Their apprehension was somewhat eased, however, with the arrival on Kyushu of a new weapon: the Oka, or “Cherry Blossom” glide bomb, a rocket-boosted, piloted suicider capable of speeds of 500 knots and carrying a huge wallop of 2,645 pounds of trinitroanisol. The Oka was slung beneath a mother plane, usually a heavy Betty or Peggy bomber, and flown to within about a dozen miles of its target, when it was released with the pilot firing its rockets and directing it toward its target. Moving at pistol-bullet speed, the Oka was believed to be almost immune to enemy gunfire, but its very velocity made it extremely difficult for its pilot to keep his 16½-foot missile on target. American intelligence was aware of the appearance of this new weapon, but considered it so ineffective that it was christened baka, or “foolish.”

Although Kikusui 2 was scheduled for April 12, Admiral Ugaki tried to destroy “the remnant” of TF 58 on the day before, hurling a daylight suicide attack of about fifty-two planes against Admiral Mitscher’s carrier force. Typically glowing reports claimed three carriers sunk, a cruiser set ablaze, another cruiser holed, and two destroyers hit with torpedoes. The next day Ugaki’s pilots, still mightier with pen than bomb, reported sinking two battleships and a light cruiser. Actually very little damage was done to Mitscher’s ships on either day. Some damage was inflicted on the veteran flattop Enterprise, and a kamikaze crashed the majestic new battleship Missouri, but succeeded only in scratching her deck and blistering some paint. Destroyer Kidd was hit on picket duty and badly hurt, with thirty-eight sailors killed and fifty-five wounded, the worst casualty of the day. Waggish bluejackets aboard another picket destroyer, exasperated by repeated strikes at their station, erected a huge sign on deck with an arrow pointing aft and reading: CARRIERS THIS WAY.

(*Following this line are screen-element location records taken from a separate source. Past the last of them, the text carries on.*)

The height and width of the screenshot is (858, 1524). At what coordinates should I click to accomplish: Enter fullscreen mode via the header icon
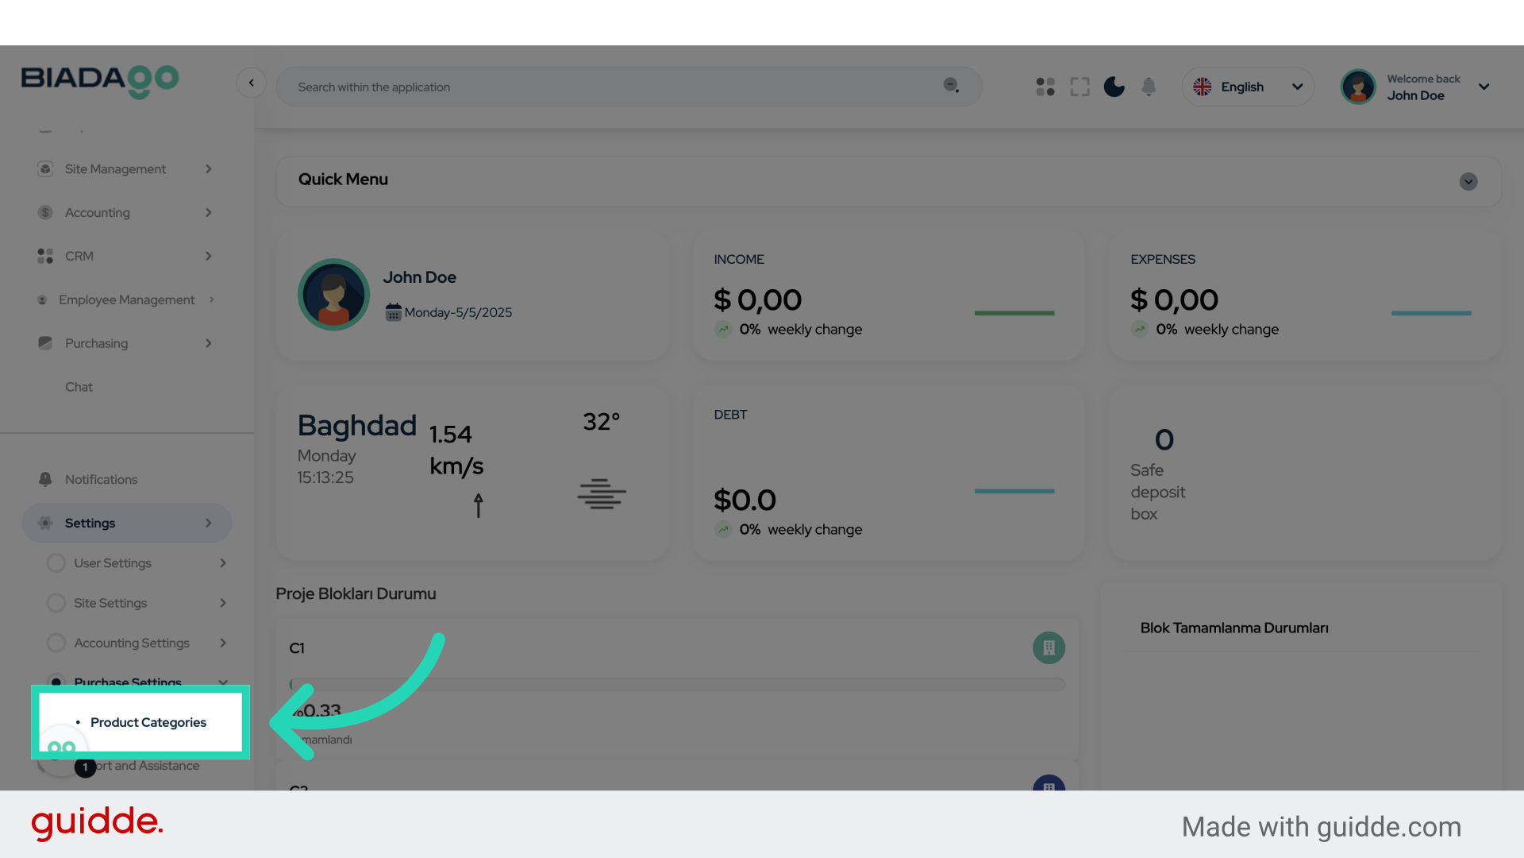click(1080, 87)
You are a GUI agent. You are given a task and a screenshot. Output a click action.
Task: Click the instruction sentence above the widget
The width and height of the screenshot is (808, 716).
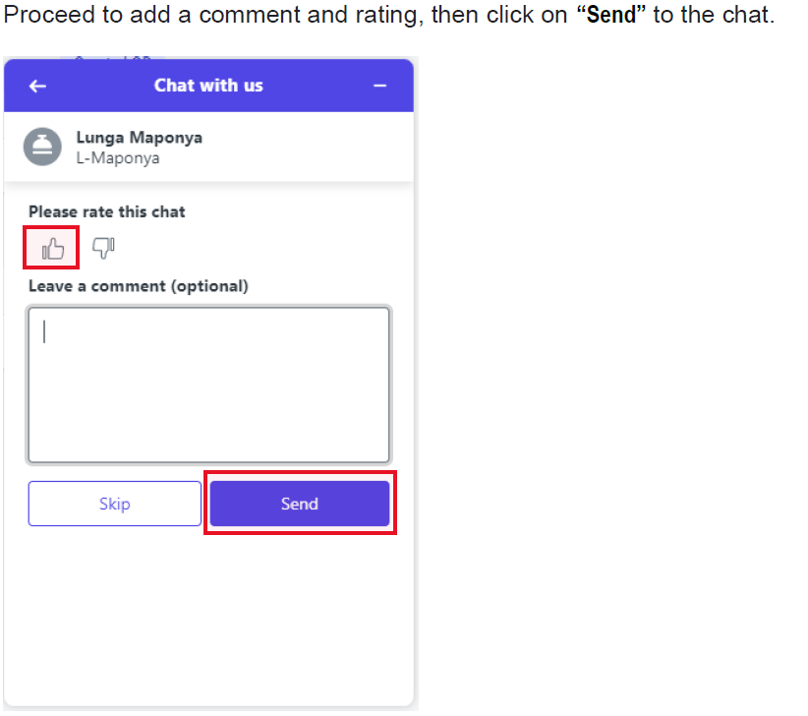point(389,15)
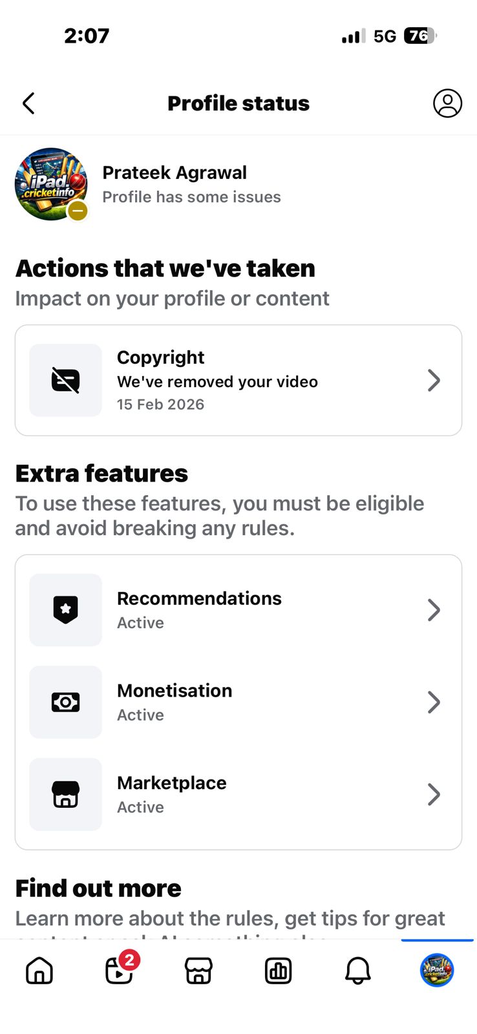Tap the back arrow icon
Image resolution: width=477 pixels, height=1034 pixels.
[28, 103]
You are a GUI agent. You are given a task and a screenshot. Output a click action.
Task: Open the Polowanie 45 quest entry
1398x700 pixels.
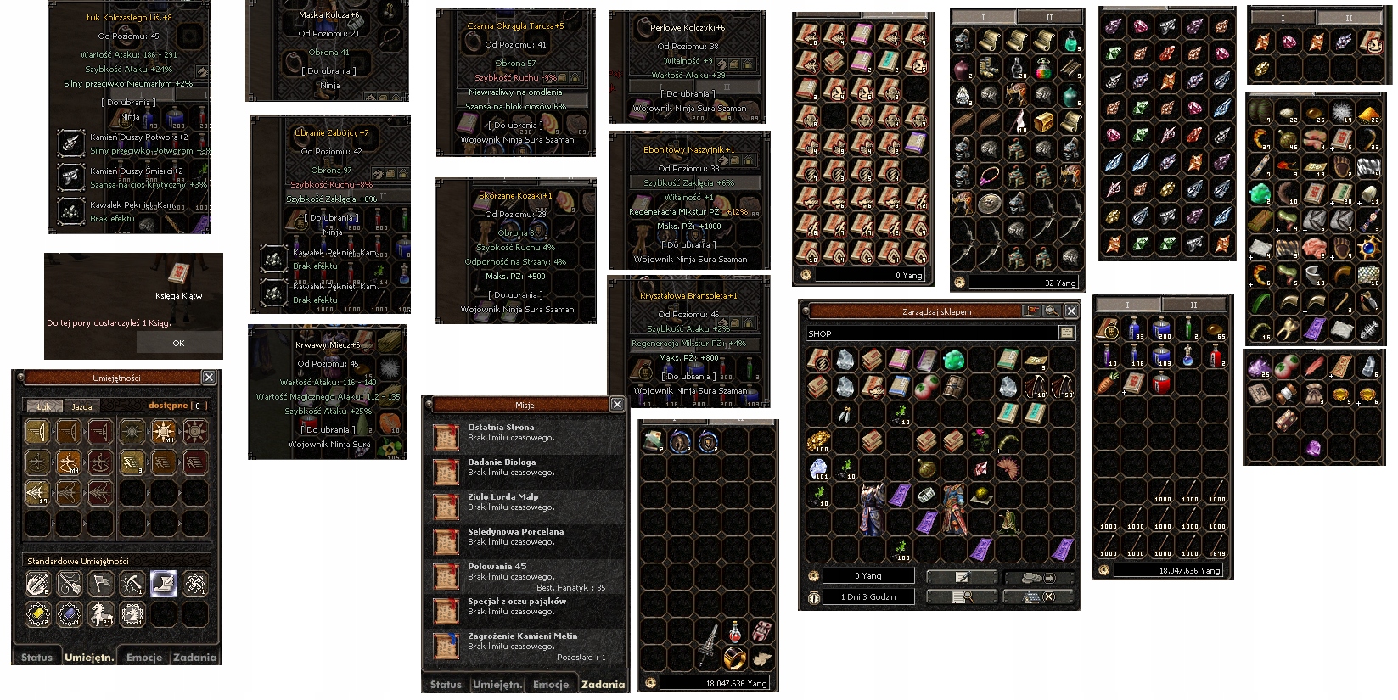tap(525, 575)
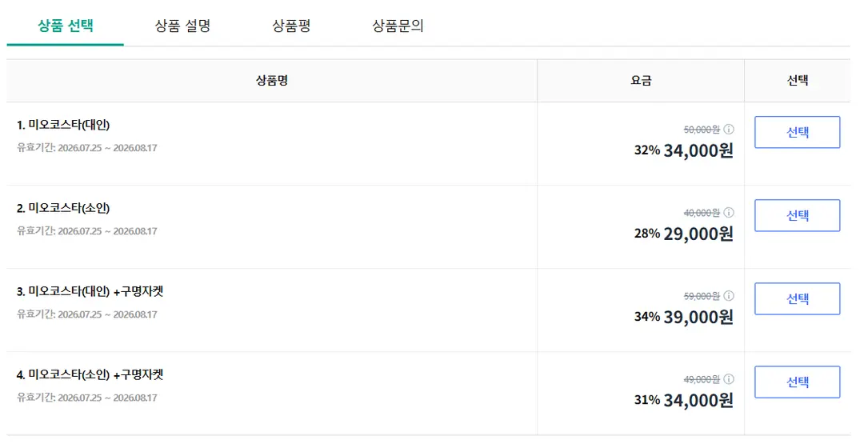Click product name 3. 미오코스타(대인) +구명자켓
This screenshot has width=864, height=444.
click(90, 291)
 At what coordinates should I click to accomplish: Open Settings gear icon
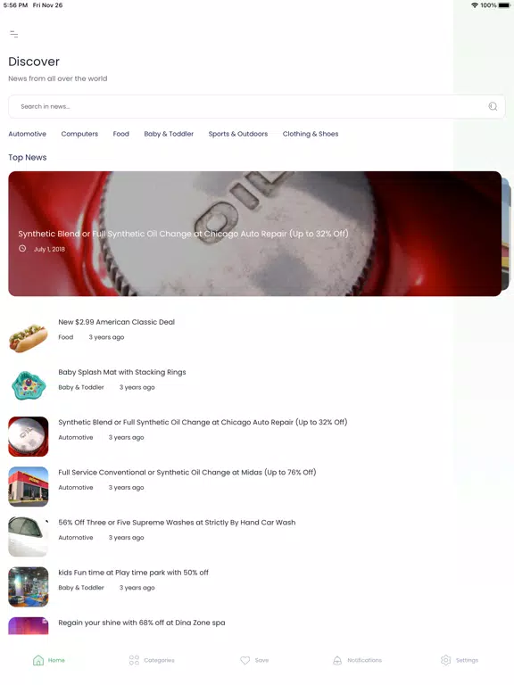445,660
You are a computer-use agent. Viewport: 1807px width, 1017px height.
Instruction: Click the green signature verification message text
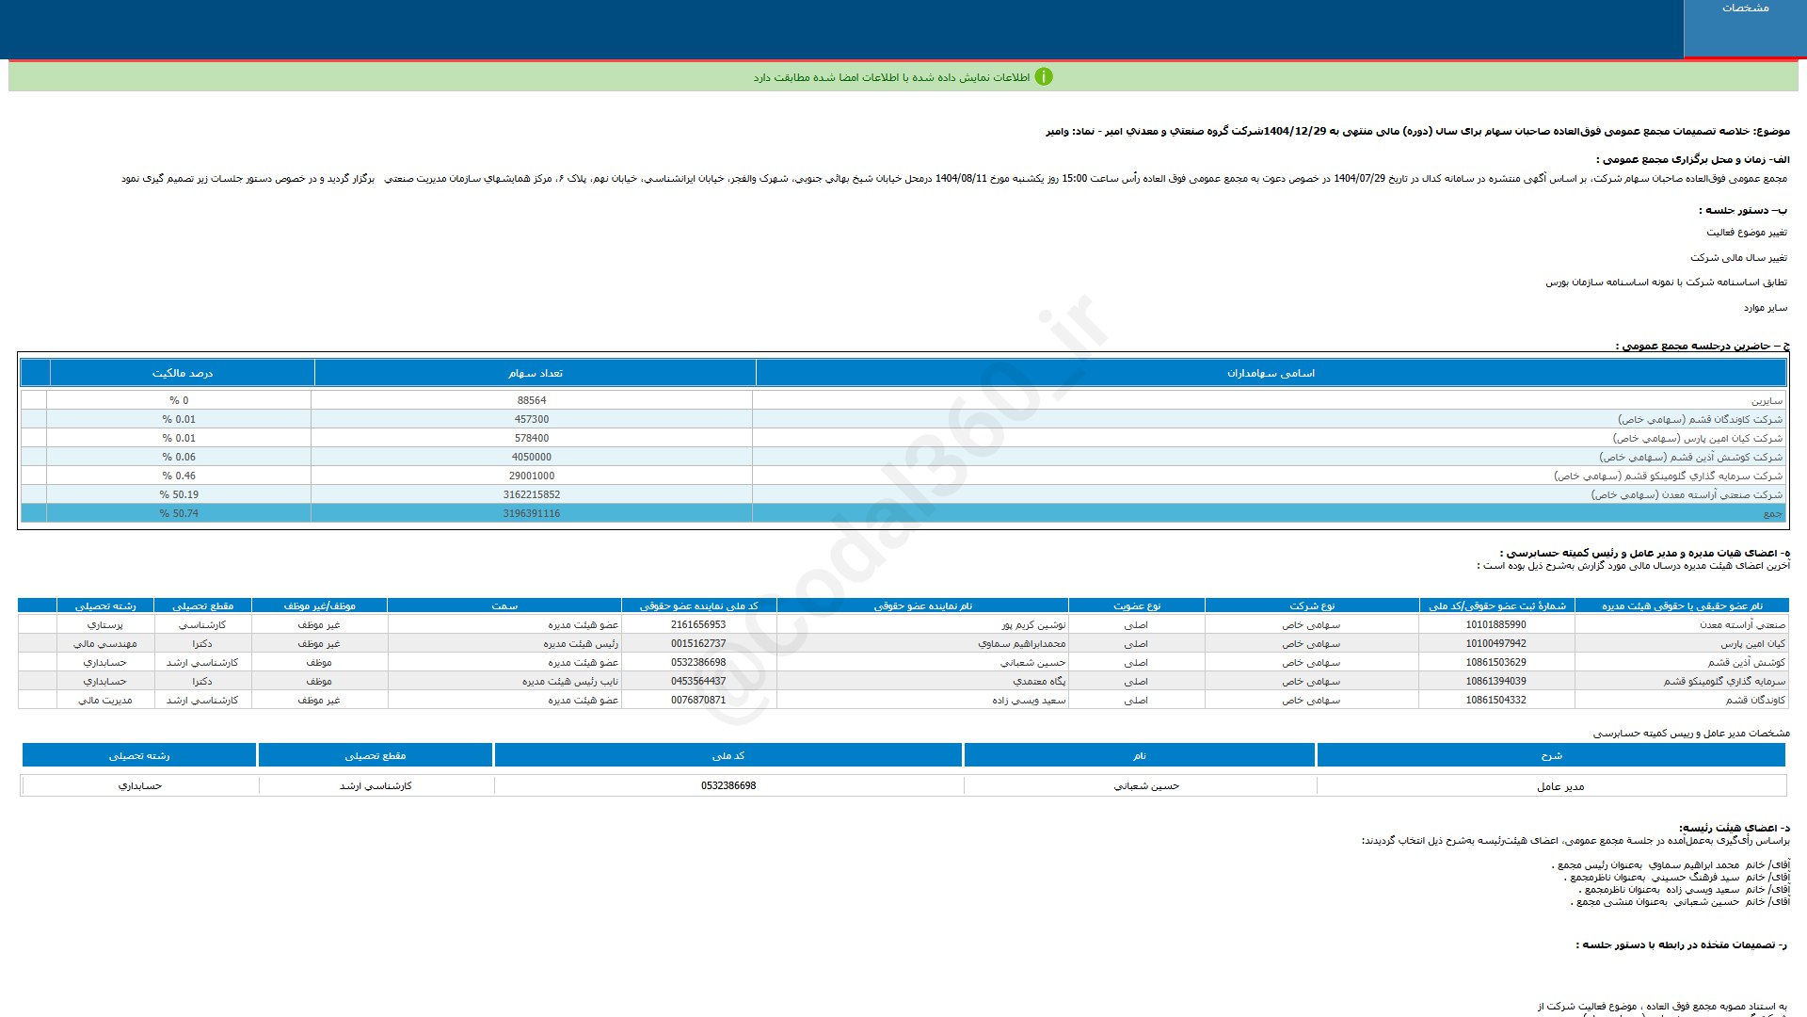[890, 77]
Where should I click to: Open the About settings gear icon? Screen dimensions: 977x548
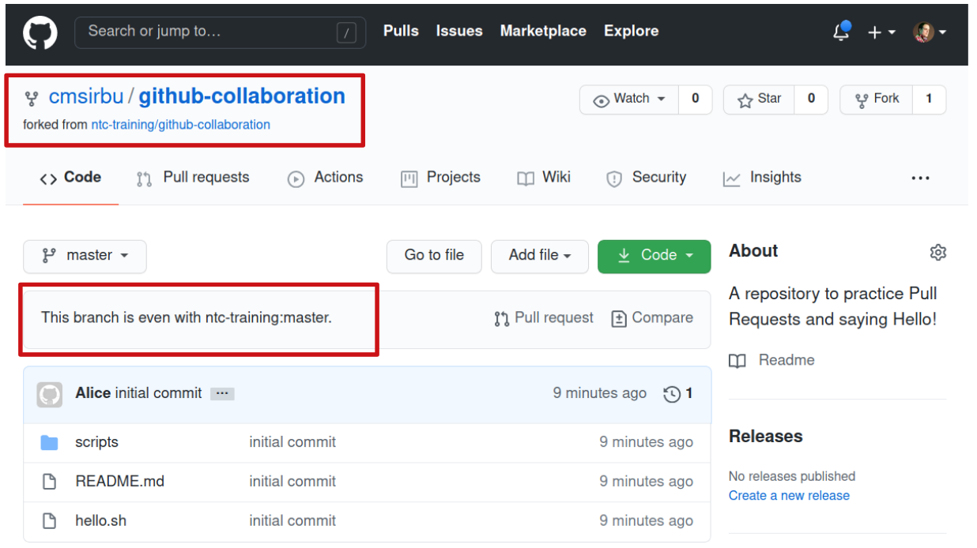coord(937,253)
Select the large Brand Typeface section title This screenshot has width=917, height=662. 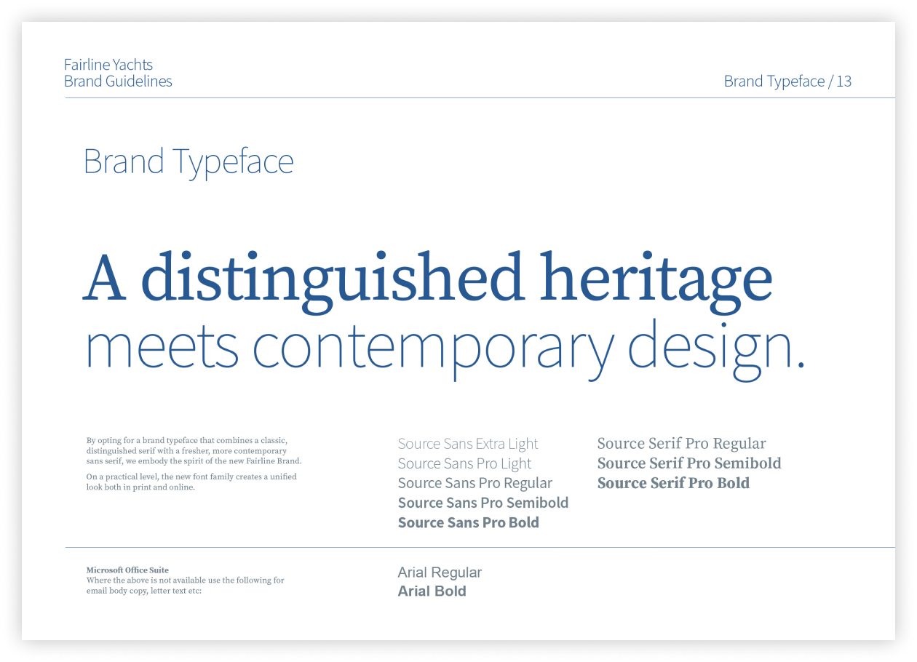pyautogui.click(x=188, y=161)
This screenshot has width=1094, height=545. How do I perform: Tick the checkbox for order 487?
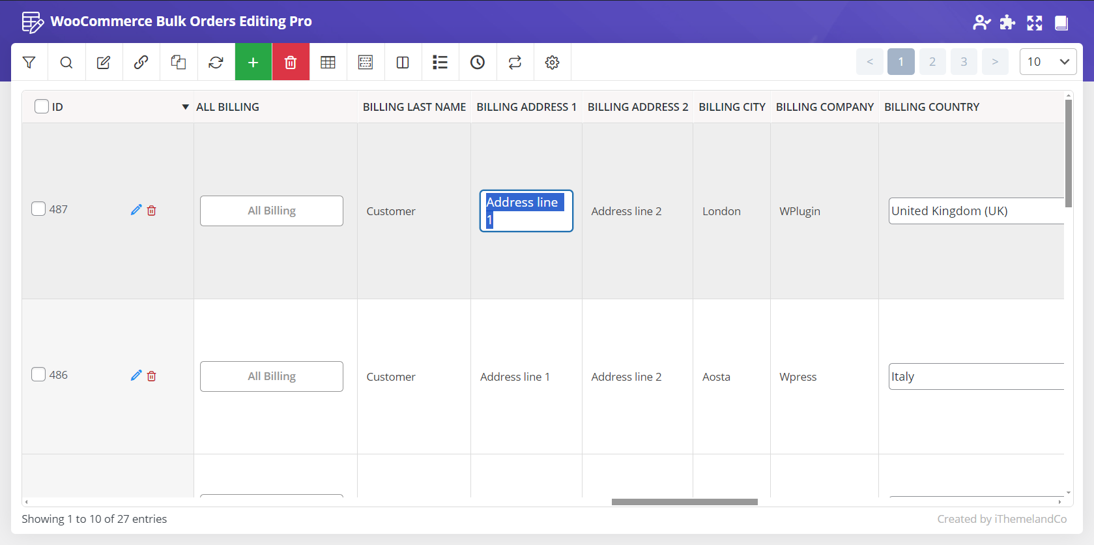tap(39, 209)
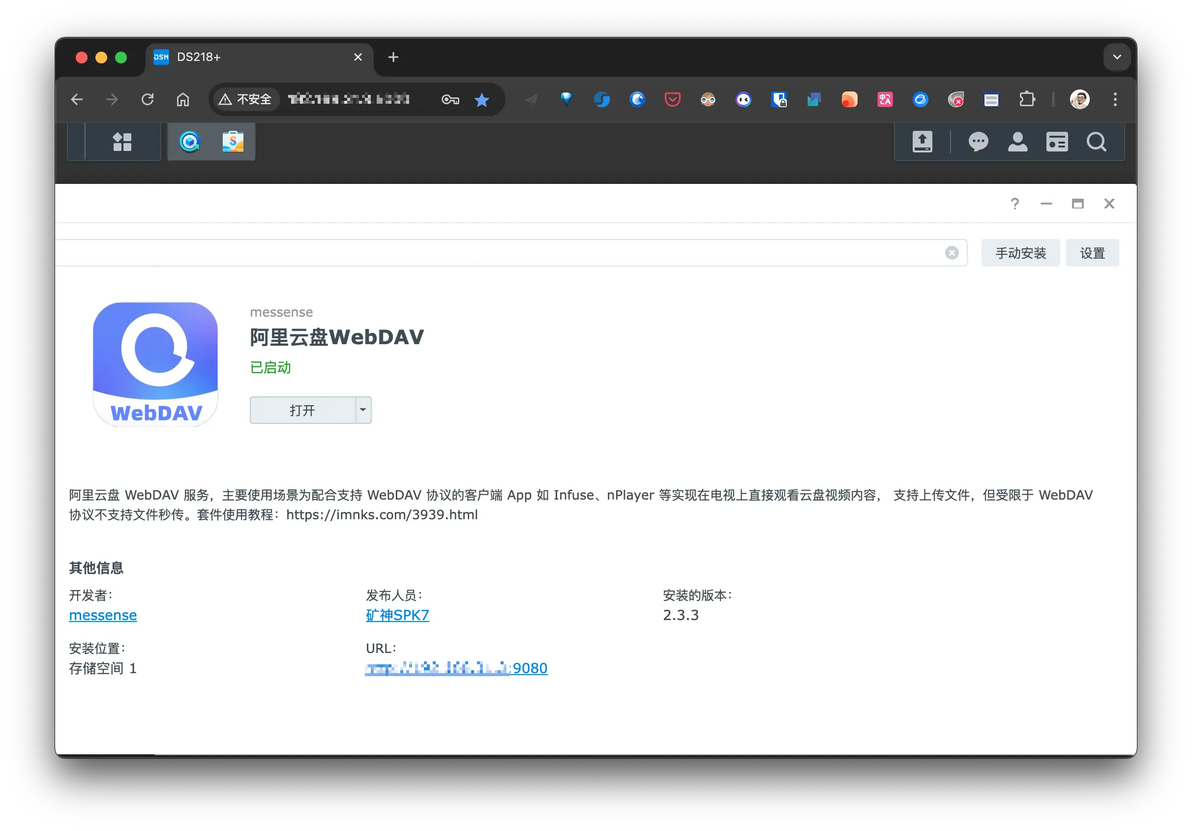Click the 矿神SPK7 publisher link
1192x831 pixels.
point(398,615)
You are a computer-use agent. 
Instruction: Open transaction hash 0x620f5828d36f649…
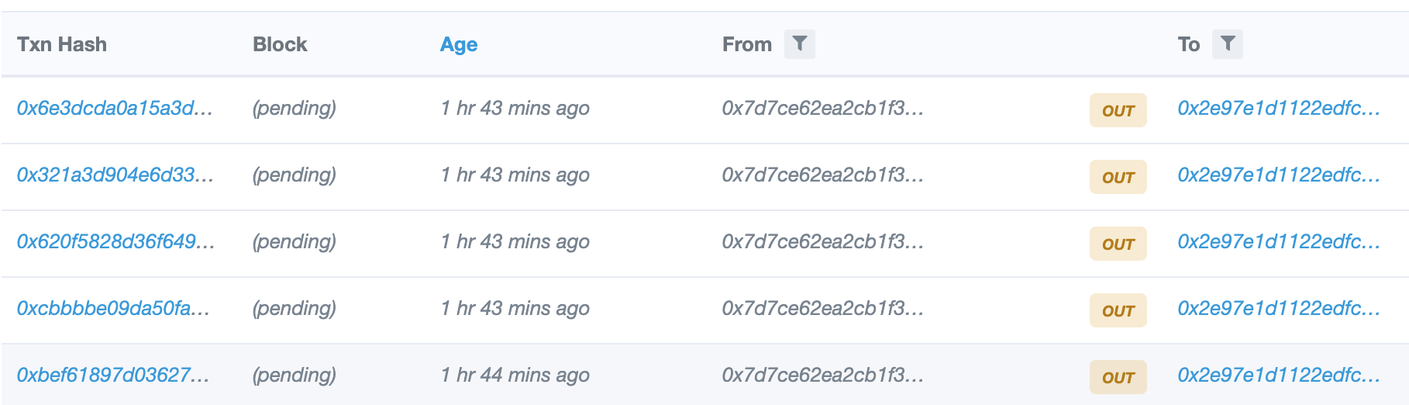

Both Ugaki and Sugahara hoped to neutralize the enemy Corsairs by planning a series of bombing raids on their airfields the night before the scheduled attacks of April 12, while Sugahara also organized a decoy flight of fighters to lure TF 58’s Hellcats and Corsairs away from the impact area. In the bombing operation, 22 Japanese aircraft struck Yontan and Kadena shortly before dawn of the twelfth, damaging 5 enemy planes but losing 5 of their own to American gunners of all services. Next, Sugahara’s decoys attracted nothing but birds rising for dawn breakfasts, so that it was not until eleven o’clock in the morning that the Kyushu main body of about 120 late-model fighters arrived over both Kikai Jima and the Hagushi Anchorage to try to clear the strike area for following flights of 76 kamikaze, plus 20 suiciders roaring up from Formosa.

Although the Nipponese fighters were more successful than usual against the more skillful Americans flying better planes—claiming a probably exaggerated 20 kills—the Navy and Marine pilots from the carriers of TF 58 reported a much higher 126 enemy planes downed during fighter sweeps. This also was probably exaggerated—not by intent like the starry-eyed enemy—but from the inevitable duplication occurring when more than one fighter was firing on the same enemy, or even when a “flamer” plunging toward a watery grave might have the winds caused by his velocity blow the fires out, enabling him to return successfully to base. “Kill” estimates like body counts were much like American taxpayers’ income-tax returns: so full of deductions for charity that the churches of America would all be rich “beyond the dreams of avarice.”

But the American interceptors did effectively prevent the enemy fighters from protecting the kamikaze. Although the suiciders succeeded in damaging eight American ships—mostly destroyers and destroyer-escorts of the radar picket line, as well as some smaller craft—and causing high casualities, only one warship was sunk: the new picket destroyer Manert L. Abele, the first kill on record by a baka bomb.